Source data
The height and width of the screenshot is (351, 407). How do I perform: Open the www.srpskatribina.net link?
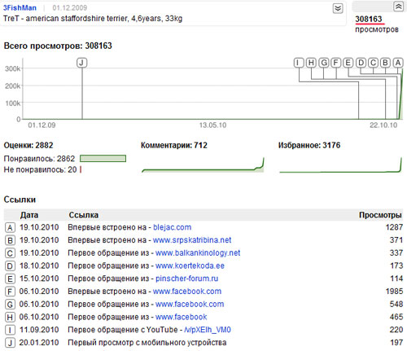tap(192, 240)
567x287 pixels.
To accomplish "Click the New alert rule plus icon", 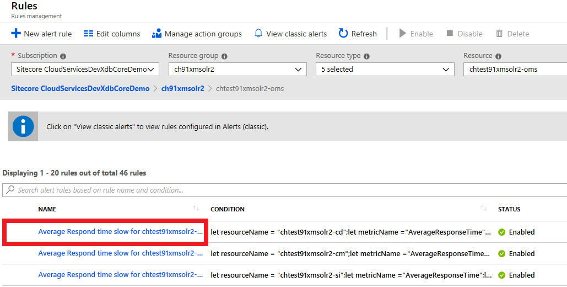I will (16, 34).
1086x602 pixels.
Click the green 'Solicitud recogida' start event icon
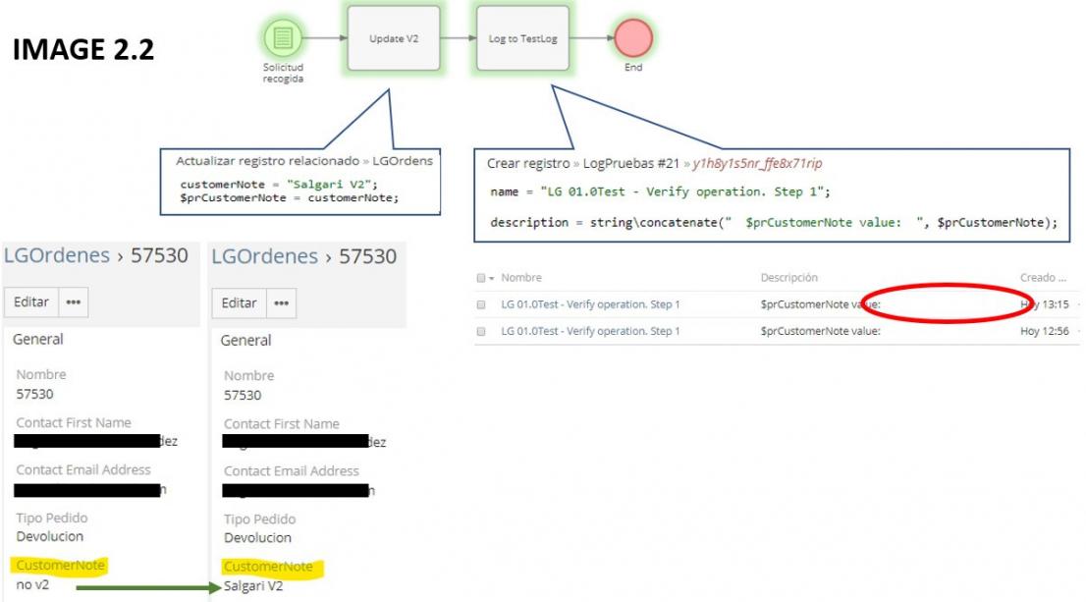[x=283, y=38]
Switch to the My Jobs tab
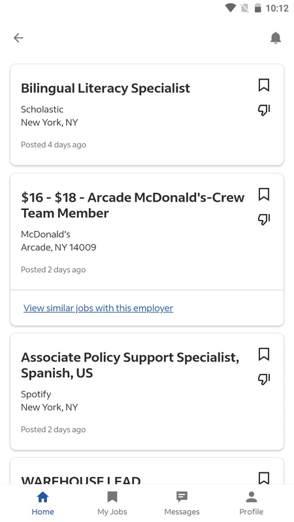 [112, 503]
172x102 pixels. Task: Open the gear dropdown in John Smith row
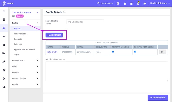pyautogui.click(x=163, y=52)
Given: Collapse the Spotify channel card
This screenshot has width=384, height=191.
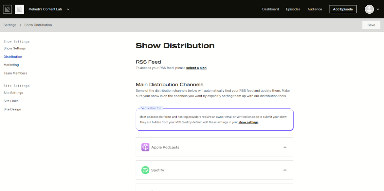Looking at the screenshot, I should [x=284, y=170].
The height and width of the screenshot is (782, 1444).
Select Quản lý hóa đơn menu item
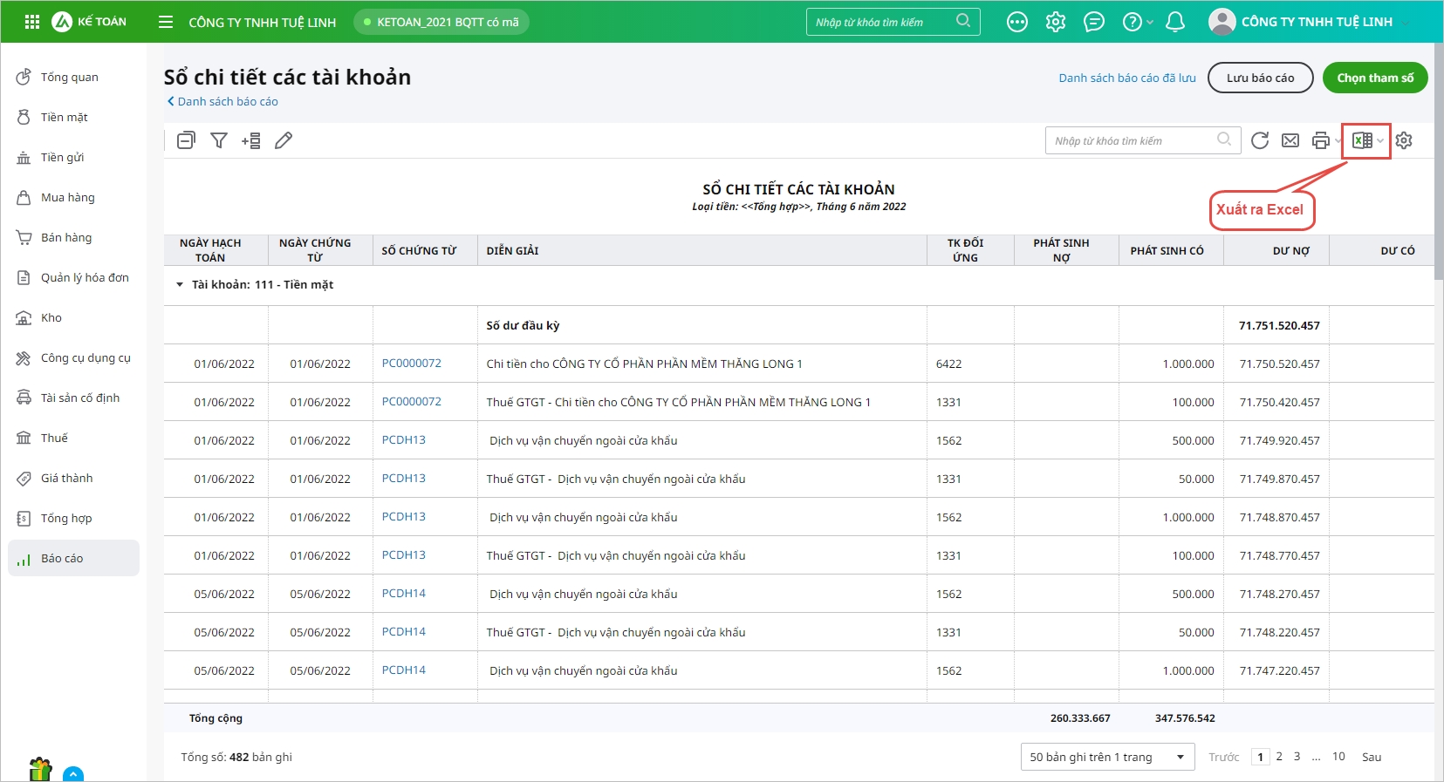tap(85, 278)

> _Objective_
Arrange the lines of the listing as a numbered list, starting at the line that contains "1086x602 pixels." and ending at the last line of the listing, with blank lines omitted. Leave the pictures out.

> _Output of the exercise_
1. 1086x602 pixels.
2. Click the green 'Solicitud recogida' start event icon
3. [x=283, y=38]
4. Switch to the My Jobs tab
5.  [112, 503]
6. 172x102 pixels. Task: Open the gear dropdown in John Smith row
7. pyautogui.click(x=163, y=52)
8. Given: Collapse the Spotify channel card
9. This screenshot has width=384, height=191.
10. Looking at the screenshot, I should [x=284, y=170].
11. The height and width of the screenshot is (782, 1444).
12. Select Quản lý hóa đơn menu item
13. tap(85, 278)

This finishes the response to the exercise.